(Directive):
Lay out the items from the line with "Click the scroll-to-top chevron button" to the line with "tap(93, 224)" as a Markdown table with the columns Row and Line, one line per row, leaving out blank lines.

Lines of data
○ ○ ○ ○ ○ ○ ○

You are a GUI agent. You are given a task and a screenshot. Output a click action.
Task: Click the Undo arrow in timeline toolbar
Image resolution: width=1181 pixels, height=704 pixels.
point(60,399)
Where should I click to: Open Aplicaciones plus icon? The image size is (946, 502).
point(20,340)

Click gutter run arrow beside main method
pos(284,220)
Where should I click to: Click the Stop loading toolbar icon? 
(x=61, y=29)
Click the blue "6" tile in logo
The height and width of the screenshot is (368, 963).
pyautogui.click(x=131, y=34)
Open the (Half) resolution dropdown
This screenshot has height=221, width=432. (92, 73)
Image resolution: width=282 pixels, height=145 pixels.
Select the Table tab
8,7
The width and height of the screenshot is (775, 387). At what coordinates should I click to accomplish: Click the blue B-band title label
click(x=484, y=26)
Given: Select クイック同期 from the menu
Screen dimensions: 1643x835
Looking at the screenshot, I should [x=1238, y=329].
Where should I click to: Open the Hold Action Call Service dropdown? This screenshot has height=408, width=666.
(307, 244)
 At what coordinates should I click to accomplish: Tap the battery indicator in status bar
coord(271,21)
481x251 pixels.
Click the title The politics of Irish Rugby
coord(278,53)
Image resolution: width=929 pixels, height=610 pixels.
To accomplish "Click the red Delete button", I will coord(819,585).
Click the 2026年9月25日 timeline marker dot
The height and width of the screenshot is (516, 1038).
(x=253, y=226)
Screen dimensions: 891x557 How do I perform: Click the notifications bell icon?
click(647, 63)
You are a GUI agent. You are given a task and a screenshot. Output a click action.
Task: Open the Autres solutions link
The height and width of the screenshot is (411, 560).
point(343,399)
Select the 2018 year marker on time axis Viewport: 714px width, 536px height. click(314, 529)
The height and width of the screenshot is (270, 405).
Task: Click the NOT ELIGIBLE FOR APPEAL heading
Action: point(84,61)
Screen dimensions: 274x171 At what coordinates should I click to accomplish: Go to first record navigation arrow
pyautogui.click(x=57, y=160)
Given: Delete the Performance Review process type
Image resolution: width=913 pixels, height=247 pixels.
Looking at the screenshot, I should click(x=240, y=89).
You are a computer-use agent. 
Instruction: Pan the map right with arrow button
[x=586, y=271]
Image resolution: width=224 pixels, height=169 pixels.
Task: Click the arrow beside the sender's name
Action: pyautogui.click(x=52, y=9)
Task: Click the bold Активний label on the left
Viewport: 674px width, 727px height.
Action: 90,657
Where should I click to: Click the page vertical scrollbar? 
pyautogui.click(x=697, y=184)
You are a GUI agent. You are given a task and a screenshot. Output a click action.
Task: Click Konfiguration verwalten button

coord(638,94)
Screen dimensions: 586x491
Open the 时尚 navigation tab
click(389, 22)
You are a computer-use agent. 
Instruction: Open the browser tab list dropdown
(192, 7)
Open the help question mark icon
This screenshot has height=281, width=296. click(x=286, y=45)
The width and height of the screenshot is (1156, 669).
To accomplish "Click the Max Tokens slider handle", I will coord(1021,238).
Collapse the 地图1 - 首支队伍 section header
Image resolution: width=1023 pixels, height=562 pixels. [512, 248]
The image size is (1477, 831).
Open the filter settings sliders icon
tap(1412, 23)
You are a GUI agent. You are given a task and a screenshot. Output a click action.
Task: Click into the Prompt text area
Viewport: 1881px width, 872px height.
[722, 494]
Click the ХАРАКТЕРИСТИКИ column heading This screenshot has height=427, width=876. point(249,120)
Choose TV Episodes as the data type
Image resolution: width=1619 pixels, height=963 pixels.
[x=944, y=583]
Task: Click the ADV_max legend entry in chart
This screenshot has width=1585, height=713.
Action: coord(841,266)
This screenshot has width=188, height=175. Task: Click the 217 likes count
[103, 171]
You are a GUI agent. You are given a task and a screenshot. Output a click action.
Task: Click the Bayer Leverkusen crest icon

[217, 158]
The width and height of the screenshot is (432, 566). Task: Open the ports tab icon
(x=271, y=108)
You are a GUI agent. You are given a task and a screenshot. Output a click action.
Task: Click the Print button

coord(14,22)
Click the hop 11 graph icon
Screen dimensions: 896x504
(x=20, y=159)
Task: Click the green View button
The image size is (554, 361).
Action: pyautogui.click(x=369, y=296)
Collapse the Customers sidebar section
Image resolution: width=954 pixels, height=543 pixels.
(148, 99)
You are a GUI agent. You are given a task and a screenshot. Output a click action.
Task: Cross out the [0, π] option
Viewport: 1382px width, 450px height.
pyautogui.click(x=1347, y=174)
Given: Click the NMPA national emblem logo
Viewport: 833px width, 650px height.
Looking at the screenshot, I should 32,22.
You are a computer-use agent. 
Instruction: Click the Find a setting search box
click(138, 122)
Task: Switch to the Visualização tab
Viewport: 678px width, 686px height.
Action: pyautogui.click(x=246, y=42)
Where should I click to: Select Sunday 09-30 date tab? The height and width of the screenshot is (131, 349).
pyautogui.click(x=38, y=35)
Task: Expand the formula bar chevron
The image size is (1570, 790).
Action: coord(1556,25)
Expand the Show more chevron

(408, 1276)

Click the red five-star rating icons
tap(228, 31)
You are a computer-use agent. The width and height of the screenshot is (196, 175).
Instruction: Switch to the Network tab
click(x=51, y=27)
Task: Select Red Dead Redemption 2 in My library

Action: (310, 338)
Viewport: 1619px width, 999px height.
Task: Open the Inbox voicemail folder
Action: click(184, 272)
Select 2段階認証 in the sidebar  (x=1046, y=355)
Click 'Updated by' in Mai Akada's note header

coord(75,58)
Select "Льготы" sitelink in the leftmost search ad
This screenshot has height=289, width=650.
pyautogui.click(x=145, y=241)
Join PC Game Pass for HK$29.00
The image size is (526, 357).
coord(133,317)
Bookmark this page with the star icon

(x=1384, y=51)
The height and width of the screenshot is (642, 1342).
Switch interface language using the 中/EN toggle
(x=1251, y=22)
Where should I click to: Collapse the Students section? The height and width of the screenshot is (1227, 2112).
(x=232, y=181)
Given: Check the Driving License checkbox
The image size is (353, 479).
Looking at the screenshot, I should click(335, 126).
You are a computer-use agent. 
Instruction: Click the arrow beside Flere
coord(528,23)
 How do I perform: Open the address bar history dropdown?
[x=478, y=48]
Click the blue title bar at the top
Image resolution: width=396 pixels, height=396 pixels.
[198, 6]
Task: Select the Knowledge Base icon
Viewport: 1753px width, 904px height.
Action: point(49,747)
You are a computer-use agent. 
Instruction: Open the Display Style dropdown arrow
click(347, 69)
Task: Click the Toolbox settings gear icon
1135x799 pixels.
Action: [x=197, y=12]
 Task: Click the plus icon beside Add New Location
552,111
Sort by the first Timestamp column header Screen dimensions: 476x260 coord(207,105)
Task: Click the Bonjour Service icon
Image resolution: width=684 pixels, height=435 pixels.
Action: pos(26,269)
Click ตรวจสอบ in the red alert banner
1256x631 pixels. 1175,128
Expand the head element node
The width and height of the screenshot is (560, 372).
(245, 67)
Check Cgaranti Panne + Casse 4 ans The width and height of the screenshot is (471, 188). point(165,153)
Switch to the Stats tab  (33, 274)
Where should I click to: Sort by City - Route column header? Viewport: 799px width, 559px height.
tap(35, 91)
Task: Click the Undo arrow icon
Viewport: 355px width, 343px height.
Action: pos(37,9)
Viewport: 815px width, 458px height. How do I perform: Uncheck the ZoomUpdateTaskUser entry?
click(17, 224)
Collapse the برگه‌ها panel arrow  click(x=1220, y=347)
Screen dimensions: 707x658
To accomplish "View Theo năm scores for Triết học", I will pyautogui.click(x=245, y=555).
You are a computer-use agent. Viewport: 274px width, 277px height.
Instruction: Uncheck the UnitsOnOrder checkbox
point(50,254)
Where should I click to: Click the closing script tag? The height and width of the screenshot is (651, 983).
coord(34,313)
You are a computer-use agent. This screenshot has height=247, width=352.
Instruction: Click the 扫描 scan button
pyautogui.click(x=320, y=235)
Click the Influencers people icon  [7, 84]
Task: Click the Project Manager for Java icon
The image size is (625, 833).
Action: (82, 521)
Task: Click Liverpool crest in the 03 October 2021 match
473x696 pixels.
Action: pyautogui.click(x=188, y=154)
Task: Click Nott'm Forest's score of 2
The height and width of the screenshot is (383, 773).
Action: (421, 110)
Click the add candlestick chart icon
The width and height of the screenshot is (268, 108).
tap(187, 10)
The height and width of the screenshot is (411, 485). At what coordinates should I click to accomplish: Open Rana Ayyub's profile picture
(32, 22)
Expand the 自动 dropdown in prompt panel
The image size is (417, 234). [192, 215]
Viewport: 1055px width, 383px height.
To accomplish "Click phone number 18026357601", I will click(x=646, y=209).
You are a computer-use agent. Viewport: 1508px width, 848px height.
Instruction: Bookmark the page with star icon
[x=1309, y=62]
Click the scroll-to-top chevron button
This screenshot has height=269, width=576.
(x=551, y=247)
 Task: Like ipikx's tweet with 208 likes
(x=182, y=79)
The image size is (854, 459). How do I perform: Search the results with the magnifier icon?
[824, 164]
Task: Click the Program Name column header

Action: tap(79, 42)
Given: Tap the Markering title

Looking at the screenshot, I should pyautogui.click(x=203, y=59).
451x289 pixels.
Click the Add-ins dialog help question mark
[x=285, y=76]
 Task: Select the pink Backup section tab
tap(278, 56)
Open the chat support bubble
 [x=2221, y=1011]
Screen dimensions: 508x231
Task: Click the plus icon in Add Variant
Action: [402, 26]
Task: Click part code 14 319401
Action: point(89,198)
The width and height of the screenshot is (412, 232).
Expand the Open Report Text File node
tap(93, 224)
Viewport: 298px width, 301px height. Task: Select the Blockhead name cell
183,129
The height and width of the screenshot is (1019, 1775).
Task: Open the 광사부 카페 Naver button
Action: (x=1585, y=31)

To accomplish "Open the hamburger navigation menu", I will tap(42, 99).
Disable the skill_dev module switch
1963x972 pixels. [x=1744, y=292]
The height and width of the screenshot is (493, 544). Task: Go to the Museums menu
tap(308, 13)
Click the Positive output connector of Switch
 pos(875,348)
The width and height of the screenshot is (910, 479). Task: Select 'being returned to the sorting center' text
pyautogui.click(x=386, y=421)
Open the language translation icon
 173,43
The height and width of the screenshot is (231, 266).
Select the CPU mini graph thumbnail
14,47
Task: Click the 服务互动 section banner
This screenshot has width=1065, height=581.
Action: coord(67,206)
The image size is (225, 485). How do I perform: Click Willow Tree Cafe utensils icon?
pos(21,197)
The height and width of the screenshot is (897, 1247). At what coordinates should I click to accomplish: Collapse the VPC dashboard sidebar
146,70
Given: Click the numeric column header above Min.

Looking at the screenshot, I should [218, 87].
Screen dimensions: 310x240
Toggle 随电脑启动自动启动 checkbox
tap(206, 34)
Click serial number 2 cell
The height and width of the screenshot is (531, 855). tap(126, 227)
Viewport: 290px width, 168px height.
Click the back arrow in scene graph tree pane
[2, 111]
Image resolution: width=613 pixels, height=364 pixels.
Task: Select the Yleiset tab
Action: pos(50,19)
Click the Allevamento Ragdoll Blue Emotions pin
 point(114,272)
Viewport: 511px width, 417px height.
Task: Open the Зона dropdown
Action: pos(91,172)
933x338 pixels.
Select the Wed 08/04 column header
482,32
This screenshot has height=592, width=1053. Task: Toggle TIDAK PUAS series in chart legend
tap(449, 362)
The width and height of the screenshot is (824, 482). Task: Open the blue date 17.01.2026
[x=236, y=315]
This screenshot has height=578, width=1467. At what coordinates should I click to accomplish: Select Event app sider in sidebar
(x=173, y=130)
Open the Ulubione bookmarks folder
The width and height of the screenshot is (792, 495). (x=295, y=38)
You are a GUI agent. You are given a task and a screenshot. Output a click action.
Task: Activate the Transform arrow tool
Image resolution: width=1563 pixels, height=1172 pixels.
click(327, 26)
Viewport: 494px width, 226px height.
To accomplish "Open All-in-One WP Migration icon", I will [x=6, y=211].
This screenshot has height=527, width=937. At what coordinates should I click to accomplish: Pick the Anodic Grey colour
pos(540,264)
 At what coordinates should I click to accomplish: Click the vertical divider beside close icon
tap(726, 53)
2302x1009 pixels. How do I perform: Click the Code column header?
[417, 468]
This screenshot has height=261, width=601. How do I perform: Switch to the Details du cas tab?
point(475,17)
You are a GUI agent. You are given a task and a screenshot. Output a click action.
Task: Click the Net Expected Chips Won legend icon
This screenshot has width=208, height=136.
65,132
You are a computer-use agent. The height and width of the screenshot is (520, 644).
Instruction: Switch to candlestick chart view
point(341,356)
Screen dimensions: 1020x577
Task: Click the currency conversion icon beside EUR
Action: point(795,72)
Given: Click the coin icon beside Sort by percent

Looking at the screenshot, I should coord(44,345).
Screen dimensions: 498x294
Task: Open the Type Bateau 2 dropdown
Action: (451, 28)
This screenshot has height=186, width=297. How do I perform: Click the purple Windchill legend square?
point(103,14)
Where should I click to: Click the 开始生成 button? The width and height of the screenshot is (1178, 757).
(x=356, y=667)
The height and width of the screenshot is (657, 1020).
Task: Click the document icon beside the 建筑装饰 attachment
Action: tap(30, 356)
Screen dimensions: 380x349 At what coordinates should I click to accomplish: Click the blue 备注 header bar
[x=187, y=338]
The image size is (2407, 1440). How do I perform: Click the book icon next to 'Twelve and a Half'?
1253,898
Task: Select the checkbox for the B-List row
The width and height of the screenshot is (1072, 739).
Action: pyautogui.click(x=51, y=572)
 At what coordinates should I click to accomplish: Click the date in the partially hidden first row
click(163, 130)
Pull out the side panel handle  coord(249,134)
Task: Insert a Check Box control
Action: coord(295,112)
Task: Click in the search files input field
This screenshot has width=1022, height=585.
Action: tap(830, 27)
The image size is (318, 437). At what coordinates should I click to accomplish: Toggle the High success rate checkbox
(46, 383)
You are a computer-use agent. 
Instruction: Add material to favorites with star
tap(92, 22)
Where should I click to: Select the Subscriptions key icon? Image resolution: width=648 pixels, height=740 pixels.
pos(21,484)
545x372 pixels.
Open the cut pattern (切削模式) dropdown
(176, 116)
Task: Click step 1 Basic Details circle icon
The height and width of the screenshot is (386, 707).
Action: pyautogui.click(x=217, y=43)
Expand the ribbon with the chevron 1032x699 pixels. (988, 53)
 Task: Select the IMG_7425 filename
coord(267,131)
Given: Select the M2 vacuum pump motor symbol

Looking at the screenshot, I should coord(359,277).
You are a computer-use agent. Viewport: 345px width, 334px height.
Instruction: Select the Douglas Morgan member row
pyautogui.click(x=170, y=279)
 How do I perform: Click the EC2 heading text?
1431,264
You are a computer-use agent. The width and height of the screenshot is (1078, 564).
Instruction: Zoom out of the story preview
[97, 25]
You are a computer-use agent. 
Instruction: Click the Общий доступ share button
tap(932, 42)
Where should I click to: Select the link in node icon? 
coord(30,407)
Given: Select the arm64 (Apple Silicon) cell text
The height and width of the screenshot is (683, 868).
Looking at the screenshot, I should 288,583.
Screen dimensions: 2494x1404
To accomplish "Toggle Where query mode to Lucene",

○ ○ ○ ○ ○ ○ ○

(Response):
| Row | Line |
|---|---|
| 1 | Click the scroll-to-top chevron button |
| 2 | This screenshot has height=269, width=576. |
| 3 | (x=551, y=247) |
| 4 |  Task: Like ipikx's tweet with 208 likes |
| 5 | (x=182, y=79) |
| 6 | The image size is (854, 459). How do I perform: Search the results with the magnifier icon? |
| 7 | [824, 164] |
| 8 | Task: Click the Program Name column header |
| 9 | Action: tap(79, 42) |
| 10 | Given: Tap the Markering title |
| 11 | Looking at the screenshot, I should pyautogui.click(x=203, y=59). |
| 12 | 451x289 pixels. |
| 13 | Click the Add-ins dialog help question mark |
| 14 | [x=285, y=76] |
| 15 |  Task: Select the pink Backup section tab |
| 16 | tap(278, 56) |
| 17 | Open the chat support bubble |
| 18 |  [x=2221, y=1011] |
| 19 | Screen dimensions: 508x231 |
| 20 | Task: Click the plus icon in Add Variant |
| 21 | Action: [402, 26] |
| 22 | Task: Click part code 14 319401 |
| 23 | Action: point(89,198) |
| 24 | The width and height of the screenshot is (412, 232). |
| 25 | Expand the Open Report Text File node |
| 26 | tap(93, 224) |